[kv] Implement insertIfNotExists on tablet server #2485

beryllw · 2026-01-26T12:54:28Z

Purpose

Linked issue: close #2482

Brief change log

Tests

API and Format

Documentation

beryllw · 2026-01-29T13:04:07Z

fluss-common/src/main/java/org/apache/fluss/row/decode/KeyDecoder.java

+     * @param keyFields the key fields to decode
+     */
+    static KeyDecoder of(RowType rowType, List<String> keyFields) {
+        return CompactedKeyDecoder.createKeyDecoder(rowType, keyFields);


Will add KeyDecoders for Paimon and Iceberg later.

platinumhamburg

LGTM, Just a few minor comments. Overall, this is the implementation with the minimal changes for the current update. Of course, it's not yet performance-optimal—it introduces a notable performance inefficiency: during the PutKV process, the original key is encoded and then immediately decoded again. This could be addressed in a future optimization; I suggest adding a TODO comment for it.

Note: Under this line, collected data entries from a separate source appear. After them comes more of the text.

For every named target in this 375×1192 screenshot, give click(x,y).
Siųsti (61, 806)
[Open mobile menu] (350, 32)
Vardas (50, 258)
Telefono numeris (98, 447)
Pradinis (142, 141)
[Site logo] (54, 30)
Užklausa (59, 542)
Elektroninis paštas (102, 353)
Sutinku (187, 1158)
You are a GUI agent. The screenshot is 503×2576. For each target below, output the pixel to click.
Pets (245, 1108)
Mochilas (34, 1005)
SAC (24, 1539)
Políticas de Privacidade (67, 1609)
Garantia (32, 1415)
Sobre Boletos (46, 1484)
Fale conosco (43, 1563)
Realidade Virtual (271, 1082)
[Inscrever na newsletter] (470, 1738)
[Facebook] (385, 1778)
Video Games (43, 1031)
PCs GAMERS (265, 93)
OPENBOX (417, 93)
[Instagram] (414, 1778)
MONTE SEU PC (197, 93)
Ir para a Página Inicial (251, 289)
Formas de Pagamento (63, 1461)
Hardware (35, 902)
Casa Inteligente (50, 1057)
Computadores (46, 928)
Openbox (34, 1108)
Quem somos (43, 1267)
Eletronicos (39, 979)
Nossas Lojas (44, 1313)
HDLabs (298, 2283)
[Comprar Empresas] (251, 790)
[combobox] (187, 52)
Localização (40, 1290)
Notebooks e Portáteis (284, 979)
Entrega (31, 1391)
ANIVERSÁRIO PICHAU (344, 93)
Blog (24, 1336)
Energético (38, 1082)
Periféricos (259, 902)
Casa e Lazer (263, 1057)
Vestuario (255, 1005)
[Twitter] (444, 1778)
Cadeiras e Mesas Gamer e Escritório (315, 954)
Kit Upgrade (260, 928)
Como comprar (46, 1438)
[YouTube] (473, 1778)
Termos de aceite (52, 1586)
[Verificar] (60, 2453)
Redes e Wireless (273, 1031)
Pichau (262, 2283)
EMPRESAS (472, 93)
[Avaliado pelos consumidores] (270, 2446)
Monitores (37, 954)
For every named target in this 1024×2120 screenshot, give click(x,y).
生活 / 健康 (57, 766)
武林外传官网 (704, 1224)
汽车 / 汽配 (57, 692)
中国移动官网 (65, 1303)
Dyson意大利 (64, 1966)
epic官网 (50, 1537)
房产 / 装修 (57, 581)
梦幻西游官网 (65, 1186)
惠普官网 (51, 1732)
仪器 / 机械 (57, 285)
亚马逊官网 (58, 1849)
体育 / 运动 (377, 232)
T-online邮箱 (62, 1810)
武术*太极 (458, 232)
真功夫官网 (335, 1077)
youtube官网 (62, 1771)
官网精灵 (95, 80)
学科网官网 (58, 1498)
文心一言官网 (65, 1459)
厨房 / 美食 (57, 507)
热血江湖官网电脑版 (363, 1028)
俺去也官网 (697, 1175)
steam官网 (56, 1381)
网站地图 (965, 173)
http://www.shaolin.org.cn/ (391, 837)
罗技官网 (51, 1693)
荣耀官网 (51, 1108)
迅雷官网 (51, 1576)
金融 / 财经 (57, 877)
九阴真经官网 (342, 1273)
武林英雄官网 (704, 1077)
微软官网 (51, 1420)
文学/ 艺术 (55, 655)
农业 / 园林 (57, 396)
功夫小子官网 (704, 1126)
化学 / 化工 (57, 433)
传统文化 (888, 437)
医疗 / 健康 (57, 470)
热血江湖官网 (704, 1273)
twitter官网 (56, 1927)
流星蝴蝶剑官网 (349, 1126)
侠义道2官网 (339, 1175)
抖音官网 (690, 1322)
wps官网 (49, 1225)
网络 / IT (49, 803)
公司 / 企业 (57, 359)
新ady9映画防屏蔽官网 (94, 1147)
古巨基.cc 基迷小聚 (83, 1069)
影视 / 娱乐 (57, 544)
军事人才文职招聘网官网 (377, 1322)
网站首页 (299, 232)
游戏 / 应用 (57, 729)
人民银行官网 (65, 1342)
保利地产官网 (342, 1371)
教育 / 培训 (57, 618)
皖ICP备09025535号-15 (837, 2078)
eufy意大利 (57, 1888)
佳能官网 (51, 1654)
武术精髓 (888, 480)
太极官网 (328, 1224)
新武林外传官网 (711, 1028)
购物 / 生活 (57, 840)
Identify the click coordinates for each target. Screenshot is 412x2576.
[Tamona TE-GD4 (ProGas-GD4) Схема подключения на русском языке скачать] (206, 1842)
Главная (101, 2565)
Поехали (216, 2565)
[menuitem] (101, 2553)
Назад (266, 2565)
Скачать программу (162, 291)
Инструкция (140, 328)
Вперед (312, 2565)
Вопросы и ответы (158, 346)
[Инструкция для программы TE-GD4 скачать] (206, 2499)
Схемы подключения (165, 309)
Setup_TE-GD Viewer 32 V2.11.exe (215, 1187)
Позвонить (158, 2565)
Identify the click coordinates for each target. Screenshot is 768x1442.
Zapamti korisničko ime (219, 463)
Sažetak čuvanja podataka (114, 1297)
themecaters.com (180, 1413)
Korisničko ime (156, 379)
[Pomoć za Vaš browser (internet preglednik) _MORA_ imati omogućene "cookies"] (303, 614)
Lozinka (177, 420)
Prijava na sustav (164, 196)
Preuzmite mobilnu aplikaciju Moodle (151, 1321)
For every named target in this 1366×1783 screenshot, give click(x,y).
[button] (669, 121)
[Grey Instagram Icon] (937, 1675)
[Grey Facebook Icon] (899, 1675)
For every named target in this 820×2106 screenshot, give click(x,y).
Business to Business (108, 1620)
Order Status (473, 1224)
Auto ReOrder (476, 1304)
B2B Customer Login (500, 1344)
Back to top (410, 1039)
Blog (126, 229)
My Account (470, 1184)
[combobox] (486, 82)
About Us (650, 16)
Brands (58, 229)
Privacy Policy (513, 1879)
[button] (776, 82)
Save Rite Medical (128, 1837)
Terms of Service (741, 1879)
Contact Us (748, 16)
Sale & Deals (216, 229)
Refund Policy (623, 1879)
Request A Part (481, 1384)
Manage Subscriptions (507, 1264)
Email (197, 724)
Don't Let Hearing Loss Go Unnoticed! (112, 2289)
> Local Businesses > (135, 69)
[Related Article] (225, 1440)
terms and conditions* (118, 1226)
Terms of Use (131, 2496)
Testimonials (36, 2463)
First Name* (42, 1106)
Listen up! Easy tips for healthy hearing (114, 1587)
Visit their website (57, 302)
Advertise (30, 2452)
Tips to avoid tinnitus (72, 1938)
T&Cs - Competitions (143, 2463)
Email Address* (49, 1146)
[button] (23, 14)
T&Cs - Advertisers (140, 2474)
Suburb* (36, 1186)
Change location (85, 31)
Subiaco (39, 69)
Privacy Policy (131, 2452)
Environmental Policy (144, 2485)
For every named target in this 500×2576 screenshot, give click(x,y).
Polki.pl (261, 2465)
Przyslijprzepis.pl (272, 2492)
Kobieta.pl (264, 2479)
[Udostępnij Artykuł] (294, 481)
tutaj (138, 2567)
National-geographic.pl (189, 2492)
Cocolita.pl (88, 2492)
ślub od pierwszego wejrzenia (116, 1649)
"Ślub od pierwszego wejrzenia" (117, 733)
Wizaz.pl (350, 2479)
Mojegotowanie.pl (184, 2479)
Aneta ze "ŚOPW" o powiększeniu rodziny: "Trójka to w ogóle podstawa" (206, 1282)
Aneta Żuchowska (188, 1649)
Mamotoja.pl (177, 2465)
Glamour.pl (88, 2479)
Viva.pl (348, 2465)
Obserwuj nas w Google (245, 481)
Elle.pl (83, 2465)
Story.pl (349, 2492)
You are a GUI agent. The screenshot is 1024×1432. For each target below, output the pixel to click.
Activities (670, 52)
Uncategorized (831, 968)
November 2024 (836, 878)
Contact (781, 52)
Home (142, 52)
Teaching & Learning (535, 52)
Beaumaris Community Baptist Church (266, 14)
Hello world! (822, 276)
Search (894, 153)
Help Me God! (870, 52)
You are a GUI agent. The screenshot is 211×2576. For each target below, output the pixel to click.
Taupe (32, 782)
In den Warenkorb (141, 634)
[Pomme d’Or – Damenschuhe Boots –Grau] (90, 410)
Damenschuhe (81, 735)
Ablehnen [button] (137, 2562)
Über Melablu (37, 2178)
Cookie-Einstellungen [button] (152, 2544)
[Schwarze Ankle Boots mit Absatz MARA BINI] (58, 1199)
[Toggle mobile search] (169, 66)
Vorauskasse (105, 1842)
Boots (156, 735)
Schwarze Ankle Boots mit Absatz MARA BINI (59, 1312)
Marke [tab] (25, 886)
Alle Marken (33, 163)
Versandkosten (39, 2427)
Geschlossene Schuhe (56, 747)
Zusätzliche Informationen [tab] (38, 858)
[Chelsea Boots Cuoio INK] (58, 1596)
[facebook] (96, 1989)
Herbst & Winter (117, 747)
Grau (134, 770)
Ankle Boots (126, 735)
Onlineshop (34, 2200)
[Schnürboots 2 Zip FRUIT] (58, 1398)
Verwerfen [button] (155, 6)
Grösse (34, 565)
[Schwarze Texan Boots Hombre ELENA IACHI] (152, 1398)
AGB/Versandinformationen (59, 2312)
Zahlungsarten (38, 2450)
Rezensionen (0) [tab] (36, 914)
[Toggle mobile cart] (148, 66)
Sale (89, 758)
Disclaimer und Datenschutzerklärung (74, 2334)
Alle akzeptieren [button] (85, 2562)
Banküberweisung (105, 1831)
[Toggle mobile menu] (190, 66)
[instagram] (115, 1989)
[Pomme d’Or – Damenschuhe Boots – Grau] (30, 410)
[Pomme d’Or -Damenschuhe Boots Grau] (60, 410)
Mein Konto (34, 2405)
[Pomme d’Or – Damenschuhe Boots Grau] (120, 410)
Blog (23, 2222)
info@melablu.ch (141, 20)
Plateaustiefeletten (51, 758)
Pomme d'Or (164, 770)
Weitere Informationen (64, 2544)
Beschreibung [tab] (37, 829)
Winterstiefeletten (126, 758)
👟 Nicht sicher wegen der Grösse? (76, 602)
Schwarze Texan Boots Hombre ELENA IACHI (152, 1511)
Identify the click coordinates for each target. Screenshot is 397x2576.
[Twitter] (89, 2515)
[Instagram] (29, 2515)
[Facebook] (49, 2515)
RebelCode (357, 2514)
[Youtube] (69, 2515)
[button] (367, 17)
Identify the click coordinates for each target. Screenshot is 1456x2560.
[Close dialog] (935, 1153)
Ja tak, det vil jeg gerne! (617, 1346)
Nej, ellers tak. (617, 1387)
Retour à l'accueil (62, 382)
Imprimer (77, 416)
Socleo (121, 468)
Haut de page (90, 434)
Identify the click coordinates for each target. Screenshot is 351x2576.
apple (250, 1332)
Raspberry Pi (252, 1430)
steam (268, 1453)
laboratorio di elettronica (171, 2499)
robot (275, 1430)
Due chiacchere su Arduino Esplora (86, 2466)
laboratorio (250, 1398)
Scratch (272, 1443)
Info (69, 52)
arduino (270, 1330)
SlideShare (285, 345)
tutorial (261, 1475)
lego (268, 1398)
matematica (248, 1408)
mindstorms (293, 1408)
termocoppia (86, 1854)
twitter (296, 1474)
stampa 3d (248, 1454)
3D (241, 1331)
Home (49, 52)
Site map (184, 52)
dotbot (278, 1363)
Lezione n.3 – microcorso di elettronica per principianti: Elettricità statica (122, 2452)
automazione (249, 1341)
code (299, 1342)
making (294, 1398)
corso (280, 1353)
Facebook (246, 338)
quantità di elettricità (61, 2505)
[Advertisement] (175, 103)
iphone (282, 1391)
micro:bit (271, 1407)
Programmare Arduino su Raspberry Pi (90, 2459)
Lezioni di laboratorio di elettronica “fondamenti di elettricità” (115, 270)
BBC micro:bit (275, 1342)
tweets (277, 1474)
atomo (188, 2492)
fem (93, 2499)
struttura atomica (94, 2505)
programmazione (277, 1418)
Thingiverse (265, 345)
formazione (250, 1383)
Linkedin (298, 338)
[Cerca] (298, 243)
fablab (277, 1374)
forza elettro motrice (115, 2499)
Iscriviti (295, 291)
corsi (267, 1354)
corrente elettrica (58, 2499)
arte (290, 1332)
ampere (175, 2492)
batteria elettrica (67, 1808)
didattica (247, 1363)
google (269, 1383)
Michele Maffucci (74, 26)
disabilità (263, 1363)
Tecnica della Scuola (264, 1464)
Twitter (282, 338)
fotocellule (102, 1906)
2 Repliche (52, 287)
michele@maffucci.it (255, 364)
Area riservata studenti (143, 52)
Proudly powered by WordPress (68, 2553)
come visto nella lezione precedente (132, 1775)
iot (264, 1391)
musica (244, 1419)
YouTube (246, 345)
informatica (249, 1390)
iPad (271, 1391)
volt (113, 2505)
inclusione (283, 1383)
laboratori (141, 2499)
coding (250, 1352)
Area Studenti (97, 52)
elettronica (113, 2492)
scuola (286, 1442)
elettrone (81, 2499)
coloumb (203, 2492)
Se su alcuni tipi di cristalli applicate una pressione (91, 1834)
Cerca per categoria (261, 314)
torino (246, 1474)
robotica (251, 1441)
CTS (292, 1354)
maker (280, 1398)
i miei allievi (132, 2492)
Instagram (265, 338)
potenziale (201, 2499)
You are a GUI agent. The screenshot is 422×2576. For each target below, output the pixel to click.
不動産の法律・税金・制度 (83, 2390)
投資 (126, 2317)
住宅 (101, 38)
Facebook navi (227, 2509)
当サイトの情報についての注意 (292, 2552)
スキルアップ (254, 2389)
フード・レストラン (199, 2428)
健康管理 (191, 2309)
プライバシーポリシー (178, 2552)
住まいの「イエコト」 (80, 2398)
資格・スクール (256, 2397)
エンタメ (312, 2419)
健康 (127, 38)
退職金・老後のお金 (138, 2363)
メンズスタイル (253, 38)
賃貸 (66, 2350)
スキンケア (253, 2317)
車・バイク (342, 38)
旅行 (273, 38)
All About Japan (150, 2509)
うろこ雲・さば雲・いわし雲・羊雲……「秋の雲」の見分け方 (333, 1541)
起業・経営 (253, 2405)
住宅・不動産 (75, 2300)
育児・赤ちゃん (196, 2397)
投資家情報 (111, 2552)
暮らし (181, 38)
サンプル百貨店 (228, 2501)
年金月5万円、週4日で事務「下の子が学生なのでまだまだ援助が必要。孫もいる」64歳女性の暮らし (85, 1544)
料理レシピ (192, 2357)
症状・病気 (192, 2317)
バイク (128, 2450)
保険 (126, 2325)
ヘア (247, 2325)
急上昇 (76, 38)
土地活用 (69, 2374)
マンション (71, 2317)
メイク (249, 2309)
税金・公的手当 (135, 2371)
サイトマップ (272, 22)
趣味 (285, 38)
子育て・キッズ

fluss-common/src/main/java/org/apache/fluss/row/decode/KeyDecoder.java

fluss-server/src/main/java/org/apache/fluss/server/replica/ReplicaManager.java

platinumhamburg

There is a critical bug that needs to be fixed

fluss-common/src/main/java/org/apache/fluss/record/KeyRecordBatch.java

platinumhamburg · 2026-01-30T02:30:37Z

I’ve thought about it carefully, and I think KeyRecordBatch is too specific—especially since it’s meant for a temporary solution we all agree isn’t final. We could just remove it entirely and use a simpler approach instead. But if we’re short on time, it’s not a big deal—it doesn’t add much code—so we can keep it for now and clean it up later.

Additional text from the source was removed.